Toning up.... that phrase make me giggle. Girls say this because think if they lift heavy they will get big. If she is not naturally muscular and big, she won't. I have trained a lot of women with very heavy weight and have NEVER had any of them get too big. Most of them will get smaller since muscle is more compact that fat and the core of the body tightens to support and adapt to the weight and movement.
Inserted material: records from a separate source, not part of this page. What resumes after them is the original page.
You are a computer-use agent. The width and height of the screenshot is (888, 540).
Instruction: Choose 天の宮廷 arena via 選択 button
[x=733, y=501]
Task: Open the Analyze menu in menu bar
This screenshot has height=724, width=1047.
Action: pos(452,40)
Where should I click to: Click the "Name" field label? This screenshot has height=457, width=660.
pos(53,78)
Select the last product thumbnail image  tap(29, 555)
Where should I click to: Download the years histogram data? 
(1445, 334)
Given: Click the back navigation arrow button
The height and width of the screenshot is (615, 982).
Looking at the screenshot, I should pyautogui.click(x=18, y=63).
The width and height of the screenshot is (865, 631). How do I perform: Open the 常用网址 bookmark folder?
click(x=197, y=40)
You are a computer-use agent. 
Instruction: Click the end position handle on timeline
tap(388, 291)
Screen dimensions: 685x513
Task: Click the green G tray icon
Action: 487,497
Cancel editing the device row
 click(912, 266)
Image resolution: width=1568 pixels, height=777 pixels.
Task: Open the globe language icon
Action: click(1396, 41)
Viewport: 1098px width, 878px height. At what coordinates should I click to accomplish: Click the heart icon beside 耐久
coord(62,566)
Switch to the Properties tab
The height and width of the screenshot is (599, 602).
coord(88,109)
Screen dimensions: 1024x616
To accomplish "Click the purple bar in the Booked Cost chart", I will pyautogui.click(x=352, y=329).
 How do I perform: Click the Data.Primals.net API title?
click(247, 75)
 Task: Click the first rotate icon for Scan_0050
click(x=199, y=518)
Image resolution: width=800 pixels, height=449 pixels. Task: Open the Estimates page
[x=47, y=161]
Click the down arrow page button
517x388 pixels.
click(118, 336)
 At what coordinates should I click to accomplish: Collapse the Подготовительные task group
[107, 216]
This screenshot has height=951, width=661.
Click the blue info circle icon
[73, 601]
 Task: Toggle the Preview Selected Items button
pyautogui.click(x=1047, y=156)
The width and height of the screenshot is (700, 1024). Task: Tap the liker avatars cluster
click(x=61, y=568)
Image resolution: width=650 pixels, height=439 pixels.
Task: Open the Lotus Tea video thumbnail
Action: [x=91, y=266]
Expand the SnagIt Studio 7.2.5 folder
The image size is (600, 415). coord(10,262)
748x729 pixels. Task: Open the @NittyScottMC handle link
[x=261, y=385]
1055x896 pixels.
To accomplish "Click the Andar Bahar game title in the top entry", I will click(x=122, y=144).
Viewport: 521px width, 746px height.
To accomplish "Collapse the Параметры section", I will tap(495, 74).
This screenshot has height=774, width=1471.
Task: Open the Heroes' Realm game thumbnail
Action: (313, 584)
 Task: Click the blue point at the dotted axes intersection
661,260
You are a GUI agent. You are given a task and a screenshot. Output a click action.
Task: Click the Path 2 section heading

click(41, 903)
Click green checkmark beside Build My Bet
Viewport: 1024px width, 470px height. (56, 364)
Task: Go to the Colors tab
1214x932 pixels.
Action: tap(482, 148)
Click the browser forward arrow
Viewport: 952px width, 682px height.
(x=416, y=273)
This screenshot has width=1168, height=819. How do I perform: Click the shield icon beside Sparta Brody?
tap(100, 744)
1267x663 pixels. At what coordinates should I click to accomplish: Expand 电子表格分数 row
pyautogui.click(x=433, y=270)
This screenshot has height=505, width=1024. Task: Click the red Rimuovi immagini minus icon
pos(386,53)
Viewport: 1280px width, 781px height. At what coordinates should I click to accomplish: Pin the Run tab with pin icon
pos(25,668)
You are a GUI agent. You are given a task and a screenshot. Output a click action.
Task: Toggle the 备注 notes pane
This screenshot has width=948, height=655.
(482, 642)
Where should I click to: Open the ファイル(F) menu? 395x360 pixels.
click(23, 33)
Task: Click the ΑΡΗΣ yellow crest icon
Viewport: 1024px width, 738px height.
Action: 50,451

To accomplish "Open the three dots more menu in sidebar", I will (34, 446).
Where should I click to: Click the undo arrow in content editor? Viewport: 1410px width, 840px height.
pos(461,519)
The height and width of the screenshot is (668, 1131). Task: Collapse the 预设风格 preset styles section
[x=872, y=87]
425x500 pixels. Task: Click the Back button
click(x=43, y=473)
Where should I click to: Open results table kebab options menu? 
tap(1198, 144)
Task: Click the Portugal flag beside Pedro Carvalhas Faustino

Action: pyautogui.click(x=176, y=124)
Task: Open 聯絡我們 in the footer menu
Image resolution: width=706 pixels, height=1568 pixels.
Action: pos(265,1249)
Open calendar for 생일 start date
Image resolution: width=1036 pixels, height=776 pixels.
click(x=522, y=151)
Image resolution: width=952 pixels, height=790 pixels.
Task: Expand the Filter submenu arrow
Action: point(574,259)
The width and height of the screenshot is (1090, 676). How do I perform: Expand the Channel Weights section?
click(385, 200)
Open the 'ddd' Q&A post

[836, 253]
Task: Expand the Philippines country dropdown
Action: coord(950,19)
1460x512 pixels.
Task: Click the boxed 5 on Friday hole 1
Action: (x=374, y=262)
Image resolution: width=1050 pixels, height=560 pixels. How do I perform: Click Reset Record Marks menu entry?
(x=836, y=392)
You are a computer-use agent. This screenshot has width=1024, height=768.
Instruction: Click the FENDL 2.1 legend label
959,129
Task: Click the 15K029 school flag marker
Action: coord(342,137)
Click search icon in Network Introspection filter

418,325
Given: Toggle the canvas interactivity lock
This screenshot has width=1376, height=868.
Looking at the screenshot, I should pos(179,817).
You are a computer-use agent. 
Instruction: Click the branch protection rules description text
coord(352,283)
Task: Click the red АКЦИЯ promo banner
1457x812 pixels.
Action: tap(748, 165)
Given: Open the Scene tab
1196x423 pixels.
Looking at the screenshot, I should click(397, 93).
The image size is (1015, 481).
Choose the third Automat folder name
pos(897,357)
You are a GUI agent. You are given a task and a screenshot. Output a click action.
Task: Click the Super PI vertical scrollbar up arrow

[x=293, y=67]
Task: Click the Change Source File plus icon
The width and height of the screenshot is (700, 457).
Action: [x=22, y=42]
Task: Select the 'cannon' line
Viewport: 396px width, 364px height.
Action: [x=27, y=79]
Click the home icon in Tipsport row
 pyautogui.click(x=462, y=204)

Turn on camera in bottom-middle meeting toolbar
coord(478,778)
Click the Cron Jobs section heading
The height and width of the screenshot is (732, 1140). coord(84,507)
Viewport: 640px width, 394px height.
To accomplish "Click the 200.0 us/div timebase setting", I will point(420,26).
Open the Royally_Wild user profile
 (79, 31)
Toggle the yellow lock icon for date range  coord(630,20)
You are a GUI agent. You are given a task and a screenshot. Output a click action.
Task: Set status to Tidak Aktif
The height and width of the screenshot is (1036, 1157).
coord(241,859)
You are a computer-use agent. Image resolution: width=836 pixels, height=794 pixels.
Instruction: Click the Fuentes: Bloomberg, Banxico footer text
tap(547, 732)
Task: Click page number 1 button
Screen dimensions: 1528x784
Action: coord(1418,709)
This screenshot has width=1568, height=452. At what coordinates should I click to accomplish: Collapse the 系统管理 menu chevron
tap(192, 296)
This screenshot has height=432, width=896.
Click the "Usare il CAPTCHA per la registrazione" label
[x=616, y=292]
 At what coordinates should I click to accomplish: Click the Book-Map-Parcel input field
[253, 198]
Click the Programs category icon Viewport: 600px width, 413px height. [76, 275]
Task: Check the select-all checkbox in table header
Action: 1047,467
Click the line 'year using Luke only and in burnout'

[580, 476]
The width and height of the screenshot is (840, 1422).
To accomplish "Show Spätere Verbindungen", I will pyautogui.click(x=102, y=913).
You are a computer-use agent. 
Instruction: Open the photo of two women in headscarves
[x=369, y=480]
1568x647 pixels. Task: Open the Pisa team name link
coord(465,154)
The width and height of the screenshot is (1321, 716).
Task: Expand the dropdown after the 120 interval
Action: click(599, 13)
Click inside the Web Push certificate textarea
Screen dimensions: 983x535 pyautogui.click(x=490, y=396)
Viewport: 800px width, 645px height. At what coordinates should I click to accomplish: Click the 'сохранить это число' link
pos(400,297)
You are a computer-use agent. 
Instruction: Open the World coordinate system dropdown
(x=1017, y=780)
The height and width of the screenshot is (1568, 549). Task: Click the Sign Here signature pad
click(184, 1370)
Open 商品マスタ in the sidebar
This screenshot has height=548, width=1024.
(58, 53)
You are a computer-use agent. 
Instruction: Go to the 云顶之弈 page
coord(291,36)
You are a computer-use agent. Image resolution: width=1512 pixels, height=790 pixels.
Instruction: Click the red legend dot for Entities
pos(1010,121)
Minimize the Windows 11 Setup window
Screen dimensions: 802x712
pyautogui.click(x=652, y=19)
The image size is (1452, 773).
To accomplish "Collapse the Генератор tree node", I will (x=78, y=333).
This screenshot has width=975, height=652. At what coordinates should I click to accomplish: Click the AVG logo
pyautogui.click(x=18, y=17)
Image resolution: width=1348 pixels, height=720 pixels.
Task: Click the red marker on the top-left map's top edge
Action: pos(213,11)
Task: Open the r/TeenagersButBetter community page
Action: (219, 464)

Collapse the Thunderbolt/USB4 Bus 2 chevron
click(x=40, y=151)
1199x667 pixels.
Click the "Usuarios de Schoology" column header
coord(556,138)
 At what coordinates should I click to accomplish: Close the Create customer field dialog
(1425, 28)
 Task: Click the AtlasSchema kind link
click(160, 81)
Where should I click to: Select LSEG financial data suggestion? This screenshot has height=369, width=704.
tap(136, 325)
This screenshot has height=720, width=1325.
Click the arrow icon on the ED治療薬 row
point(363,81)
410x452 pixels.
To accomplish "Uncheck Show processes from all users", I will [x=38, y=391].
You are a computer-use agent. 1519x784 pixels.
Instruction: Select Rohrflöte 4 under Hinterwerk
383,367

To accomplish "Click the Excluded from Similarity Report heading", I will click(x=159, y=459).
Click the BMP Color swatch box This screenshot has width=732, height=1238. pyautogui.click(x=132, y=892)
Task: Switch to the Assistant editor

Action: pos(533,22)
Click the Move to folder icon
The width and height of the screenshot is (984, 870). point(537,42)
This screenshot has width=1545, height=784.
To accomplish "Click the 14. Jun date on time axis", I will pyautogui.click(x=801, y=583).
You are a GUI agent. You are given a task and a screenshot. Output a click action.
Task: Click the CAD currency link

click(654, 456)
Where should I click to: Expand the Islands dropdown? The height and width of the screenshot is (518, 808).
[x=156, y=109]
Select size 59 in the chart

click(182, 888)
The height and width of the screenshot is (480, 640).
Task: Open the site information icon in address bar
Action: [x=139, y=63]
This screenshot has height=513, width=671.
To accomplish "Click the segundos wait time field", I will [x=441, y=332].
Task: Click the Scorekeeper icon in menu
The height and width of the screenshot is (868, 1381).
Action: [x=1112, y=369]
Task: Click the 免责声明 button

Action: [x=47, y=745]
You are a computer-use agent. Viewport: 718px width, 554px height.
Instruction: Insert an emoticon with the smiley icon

I wish you would have given more information. Without specific goals it is difficult to help you put something together for her. But here is a rough outline. I personally think a rep range over 12-15 is unwarranted for a beginner. She will see better results and have less soreness with 8-12 reps. Weights 3 days a week. She can start circuit training to learn the movements and eventually expand to free weights. I would chose 3-4 upper body and 3-4 lower body exercises, 2-4 sets at 8-12 reps, at a weight that her last two reps are close or at fatigue. I would start with 2 sets week1, 3 week 2, 4 week 3, If at any time she is having serious soreness that is not gone before her next workout she should not increase the sets that week. At a min she should change up her workouts every 4 weeks.

Another option that many women love are fitness classes. Most of you guys laugh at them, but some of the group exercise weight lifting classes like Body pump are great workouts, fun and motivating. Kickboxing classes are also a great option to combine cardio and movement that builds muscle. I she could sub in a class for one of her weight days a week.